Here we are again with our old friend the mod application! This is Carly coming to you, milking my ability to make these announcements while it’s still my job. This time...we’re looking for my replacement! I’m (half) kidding; I have a lot of responsibilities in Rookies and have been here for a very long time, so we don’t expect anyone new to take over that role. Lari will largely be stepping up as far as the relations role goes, but we need someone to help fill that space I’ll be leaving come the 2nd of April. More than that, we need to get Lari some help with her current responsibilities so she can take over mine with as little stress as possible. We’ll cover what exactly we’re looking for below!
We’re looking to add at least one more person-- possibly more -- to the team. 
Want to help?  Here are a few requirements:
You have to be willing to work with the current team. The admod team is a group effort and it will fall apart if we’ve got in-fighting. If the idea of working with any of us doesn’t really sound good to you, then this probably isn’t the job for you. If you don’t have a problem with any of us and are just nervous, we’re all understanding and excited to expand the team, so we’d encourage you to apply! You’ll also need to be okay with one of your ideas getting turned down. We’ll never turn down/change ideas without a good reason and we’ll always be happy to explain why we think things may not work, but if you’re going to get offended over us saying “no” or asking you to change something or put something on hold, then we’re going to have a hard time working together.
New mods will have a HUGE impact on RK, but won’t be reforming the RP. Whoever’s on the admod team will, of course, have a large effect on the RP. However, there are certain aspects of the RP that won’t change. If you’re trying to become an admod to remold the RP into something it isn’t, it’s not going to work out.

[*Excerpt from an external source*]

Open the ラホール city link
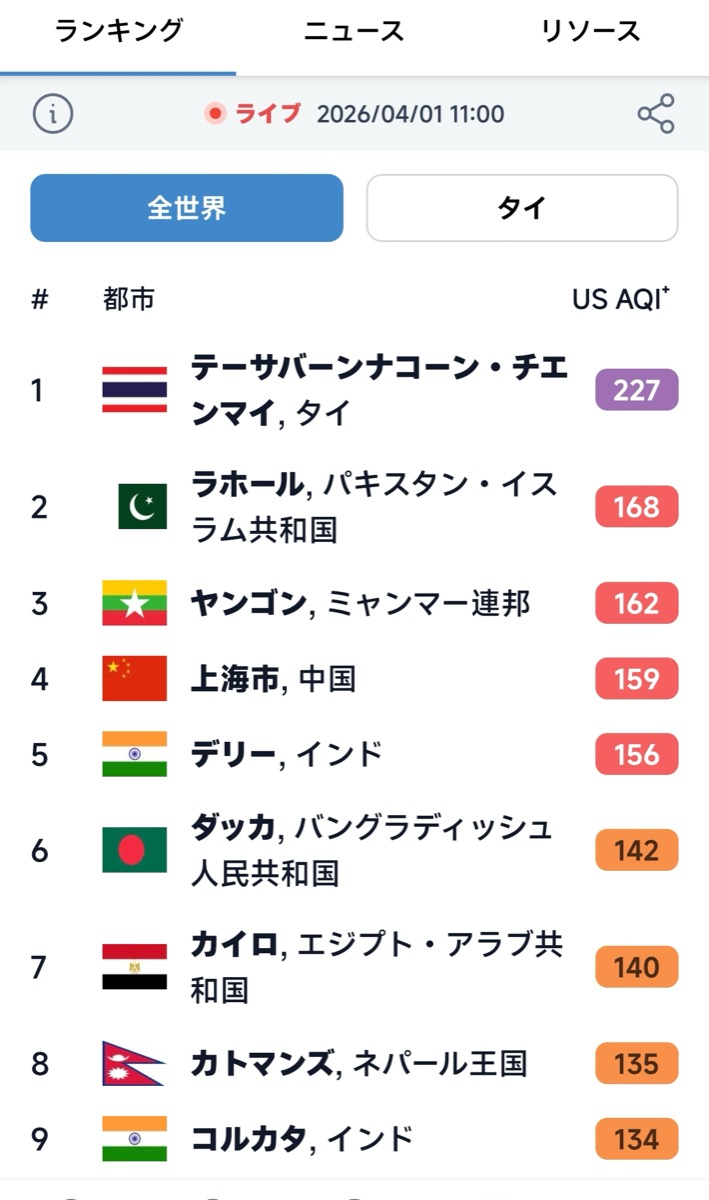(x=247, y=485)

Drama is inevitable in RP, and RK admods field more of it than the average leadership team because of points and auditions, etc. Applicants need to be able to remain levelheaded in the face of conflict or problems arising. RK operates on a strike system, and in order to hand out strikes, all active staff members vote on whether something brought to our attention is strike-worthy or not. Applicants need to be willing to look over collected evidence of conflict and drama presented, and vote at the very least, if not screenshot and diffuse drama themselves. On top of this, they need to be able to stay calm and reasonable even when they get the same question 50 different times from 50 different members, and no matter who approaches them, and they need to be self-aware enough to know when to step back and hand an issue over to another member of the team. Don’t worry; we won’t throw you to the sharks when you first start off, and you’re welcome (and recommended) to point any drama out to one of the more experienced mods and let us handle it until you learn the ropes. Regardless, any potential admods need to remain collected and as unbiased and kind as possible in conflict, no matter who they’re dealing with, and be willing to act and maintain the peace in Rookies as things come up. They also must refrain from addressing any drama publicly, because the way an admod acts in drama influences the atmosphere of the roleplay very directly. We’re very serious about this-- any admod vague-tweeting or anything of the like will be subject to removal from the team.

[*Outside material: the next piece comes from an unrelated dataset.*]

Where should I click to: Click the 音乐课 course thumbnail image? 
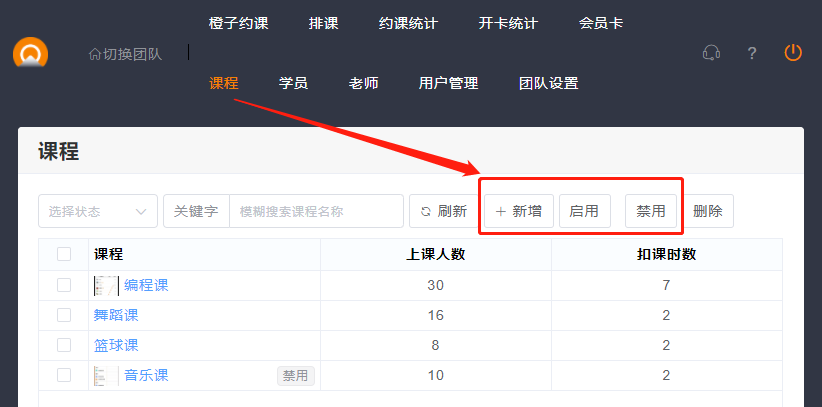106,375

Obviously, applicants need to be able to set their own personal biases aside for auditions and things like that. Because we’re a group, we can easily check each other on this, but if we see that someone is consistently pulling just for their own and/or their friends’ characters, it’s not going to fly.
Availability is important. You won’t need to be on every single day- however, you’ll need to be able to dedicate at least a few hours each week to mod duties. Keep in mind that the main and two of the staff team are currently in the GMT-5 (EST) timezone. Bianca is in GMT-3, Ume is in GMT-7, Lari is in GMT+1 and Keith is in GMT+8, so clearly we’ll consider people from any timezone as potential mods, but sometimes timezones can make communication complicated. It would be most convenient if any potential mods could be online when at least one other staff member is for easy communication and accessible assistance, but we usually read through any chats we miss due to timezones, and we’ll be able to make anything work.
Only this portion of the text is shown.